In 2009, who are the unemployed? Not, by and large, workers in factories that will make goods for American consumers. The deindustrialization of the economy, in progress since the 1970's, makes any stimulus program a low probability gamble. Will the stimulus program re-employ the leeches in the financial services industry that sent us over the edge in the first place? It is important to realize that this sector of the economy had grown to a very large proportion; possibly unprecedented. Even if the Federal government chose to reward them with new employment, what is it that the Federal government could buy from the sector? Variable annuities? Would those who are re-employed as a result of the stimulus program spend their newly increased incomes in the financial services sector, thus re-employing all those folks? Would that be rational?

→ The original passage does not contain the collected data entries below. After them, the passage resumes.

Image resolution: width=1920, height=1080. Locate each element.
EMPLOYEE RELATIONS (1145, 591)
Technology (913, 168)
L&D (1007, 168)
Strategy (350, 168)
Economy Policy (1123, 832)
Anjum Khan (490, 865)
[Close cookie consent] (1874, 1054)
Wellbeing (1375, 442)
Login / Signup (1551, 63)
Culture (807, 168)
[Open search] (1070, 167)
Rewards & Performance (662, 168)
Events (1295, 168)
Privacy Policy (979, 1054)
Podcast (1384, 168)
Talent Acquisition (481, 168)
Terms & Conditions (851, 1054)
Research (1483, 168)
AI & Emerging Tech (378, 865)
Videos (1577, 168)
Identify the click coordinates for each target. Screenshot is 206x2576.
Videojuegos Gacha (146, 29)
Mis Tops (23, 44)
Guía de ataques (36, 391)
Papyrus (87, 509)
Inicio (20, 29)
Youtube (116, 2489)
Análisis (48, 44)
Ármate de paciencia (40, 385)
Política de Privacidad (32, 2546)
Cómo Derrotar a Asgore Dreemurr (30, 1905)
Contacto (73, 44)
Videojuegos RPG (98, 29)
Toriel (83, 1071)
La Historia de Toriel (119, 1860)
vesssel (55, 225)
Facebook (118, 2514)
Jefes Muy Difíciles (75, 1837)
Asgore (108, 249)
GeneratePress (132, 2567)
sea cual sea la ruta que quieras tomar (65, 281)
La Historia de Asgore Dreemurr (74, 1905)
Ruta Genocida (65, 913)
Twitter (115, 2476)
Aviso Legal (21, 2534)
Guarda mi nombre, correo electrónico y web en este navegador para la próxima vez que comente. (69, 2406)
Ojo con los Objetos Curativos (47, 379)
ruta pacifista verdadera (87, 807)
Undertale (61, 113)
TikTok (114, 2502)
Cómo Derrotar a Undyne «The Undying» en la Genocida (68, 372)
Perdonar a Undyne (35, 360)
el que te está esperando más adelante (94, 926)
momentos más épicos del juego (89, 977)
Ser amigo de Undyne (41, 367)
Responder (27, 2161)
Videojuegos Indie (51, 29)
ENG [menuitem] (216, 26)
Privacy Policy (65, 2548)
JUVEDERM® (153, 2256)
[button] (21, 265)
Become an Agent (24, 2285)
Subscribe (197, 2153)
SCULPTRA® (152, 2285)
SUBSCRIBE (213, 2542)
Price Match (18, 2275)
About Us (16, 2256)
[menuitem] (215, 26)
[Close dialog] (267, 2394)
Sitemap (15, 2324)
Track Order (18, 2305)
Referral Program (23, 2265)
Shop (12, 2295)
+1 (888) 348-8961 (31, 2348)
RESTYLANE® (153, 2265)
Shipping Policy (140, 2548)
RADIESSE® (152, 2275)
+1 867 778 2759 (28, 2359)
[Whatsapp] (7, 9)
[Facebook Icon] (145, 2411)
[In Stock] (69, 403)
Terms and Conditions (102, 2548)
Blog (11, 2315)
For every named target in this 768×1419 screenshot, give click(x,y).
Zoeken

In later postings, which don't come to mind (and given the allusive nature of post titling used ...), this notion was made more specific. Any economic recovery from depression/recession faces a fork in the road early on: either re-inflate the businesses which had been employing those made redundant by the collapse (even, and especially in the current case, those who caused the collapse), or move the economy into new (and by intent anyway, less silly) modes of production. I've returned to them in both versions of this endeavor on occasion. Re-inflation is easier to do, since it rewards the wealthy miscreants, and that's exactly what the QE exercise has done. Total employed has barely changed over the course. Capital gains, for those with capital naturally, have exploded. Such a country!!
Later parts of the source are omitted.